# Record excerpts
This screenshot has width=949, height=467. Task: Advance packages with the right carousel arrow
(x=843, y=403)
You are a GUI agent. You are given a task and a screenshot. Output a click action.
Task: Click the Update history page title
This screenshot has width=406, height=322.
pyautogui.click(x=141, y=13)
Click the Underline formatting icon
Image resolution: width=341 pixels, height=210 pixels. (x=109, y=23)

==

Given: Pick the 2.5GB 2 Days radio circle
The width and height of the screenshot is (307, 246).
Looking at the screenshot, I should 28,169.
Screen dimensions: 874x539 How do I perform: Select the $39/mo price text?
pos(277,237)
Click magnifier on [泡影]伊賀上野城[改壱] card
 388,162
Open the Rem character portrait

# Requirement
Among the records above, repeat exactly the line with "The width and", the line with "Open the Rem character portrait", and every line in between, and only those.

# Task answer
The width and height of the screenshot is (307, 246).
Looking at the screenshot, I should 28,169.
Screen dimensions: 874x539 How do I perform: Select the $39/mo price text?
pos(277,237)
Click magnifier on [泡影]伊賀上野城[改壱] card
 388,162
Open the Rem character portrait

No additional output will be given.